Thursday 6 October 2011

The Summer Without Men

While A Visit from the Goon Squad had to contend with the expectations generated by prizes and review, The Summer Without Men had an even more difficult challenge because it's written by Siri Hustvedt, author of one of my favourite books, What I Loved. What I Loved explores art and creativity, love and loss and the often fine line between madness and sanity.

After reading What I Loved I found Hustvedt's next book The Sorrows of an American disappointing.  It just didn't engage me in the same way. So I wasn't particularly excited about reading this one but it found its way onto my bedside table via a 3 for 2 offer. However, I really enjoyed it when I got round to reading it.

The husband of the protagonist Mia asks her for a pause in their marriage while he pursues his affair with a colleague. She initially falls apart and then moves back to her hometown for the summer to spend time with her mother and teach poetry to a group of teenage girls. The women of the town take centre stage and the novel explores what it means to be a woman in various stages of life: the teenage girls starting to explore womanhood, the young mother struggling in a difficult relationship, the middle aged woman questioning her relationship and her work and the older women facing infirmity and death. It's a very different novel to What I Loved, but some of the same themes emerge around creativity and mental health, this time from the point of view of women. While the synopsis can sound a bit twee and folksy, the novel isn't.  The characters challenge expectations about how they should behave and don't offer easy answers.
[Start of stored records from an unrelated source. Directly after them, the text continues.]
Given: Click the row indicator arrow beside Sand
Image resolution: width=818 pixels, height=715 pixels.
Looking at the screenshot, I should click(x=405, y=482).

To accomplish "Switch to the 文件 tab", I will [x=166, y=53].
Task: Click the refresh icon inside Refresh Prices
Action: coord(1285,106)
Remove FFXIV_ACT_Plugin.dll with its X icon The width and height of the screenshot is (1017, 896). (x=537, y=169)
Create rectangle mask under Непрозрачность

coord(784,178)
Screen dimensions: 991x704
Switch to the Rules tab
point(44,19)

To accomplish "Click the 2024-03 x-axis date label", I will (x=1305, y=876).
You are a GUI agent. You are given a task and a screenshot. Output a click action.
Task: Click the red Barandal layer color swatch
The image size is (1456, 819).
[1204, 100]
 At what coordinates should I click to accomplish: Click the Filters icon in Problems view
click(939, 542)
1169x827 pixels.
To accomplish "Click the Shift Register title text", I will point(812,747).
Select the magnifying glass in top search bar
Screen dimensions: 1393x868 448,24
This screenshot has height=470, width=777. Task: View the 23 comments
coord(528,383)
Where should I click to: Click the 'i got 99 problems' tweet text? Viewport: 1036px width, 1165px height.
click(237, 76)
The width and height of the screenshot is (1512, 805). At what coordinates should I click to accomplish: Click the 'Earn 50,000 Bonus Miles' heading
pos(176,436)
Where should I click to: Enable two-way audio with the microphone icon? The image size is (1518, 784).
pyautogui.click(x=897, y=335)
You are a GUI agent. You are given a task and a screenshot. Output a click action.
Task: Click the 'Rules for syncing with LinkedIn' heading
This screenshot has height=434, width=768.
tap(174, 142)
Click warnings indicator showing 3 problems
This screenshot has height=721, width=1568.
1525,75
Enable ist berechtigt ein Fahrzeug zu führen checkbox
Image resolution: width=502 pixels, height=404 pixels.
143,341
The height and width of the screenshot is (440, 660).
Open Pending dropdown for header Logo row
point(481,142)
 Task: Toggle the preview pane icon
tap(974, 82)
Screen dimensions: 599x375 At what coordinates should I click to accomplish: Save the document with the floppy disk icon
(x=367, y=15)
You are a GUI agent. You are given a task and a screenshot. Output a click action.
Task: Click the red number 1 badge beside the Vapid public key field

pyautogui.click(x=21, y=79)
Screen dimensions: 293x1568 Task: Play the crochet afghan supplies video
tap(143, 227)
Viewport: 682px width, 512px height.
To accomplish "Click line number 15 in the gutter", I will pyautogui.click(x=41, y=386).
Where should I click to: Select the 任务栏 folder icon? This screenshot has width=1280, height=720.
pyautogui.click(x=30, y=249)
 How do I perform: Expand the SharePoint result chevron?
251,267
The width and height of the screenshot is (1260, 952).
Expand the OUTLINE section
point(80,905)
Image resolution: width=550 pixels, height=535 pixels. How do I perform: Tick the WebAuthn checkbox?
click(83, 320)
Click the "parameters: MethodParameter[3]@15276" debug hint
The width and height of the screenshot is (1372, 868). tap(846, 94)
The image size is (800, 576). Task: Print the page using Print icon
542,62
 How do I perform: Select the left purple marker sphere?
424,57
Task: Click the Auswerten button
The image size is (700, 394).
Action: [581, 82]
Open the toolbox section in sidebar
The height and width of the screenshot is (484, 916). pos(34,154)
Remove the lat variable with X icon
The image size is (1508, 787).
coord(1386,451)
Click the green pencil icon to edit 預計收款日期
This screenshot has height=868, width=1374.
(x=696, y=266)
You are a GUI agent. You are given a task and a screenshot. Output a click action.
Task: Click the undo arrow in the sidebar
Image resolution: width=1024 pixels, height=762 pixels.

As a side point, one of the reviews on my copy of the book says 'A warm, affecting tale about love, loss and finding consolation in female friendship...I, for one, would prefer Hustvedt's name on the cover to that of many male novelists.' (Sebastian Shakespeare, Tatler).  I really hope this is taken out of context as the idea that the reviewer thinks it's a good thing to say that Hustvedt is better than quite a few men is deeply depressing.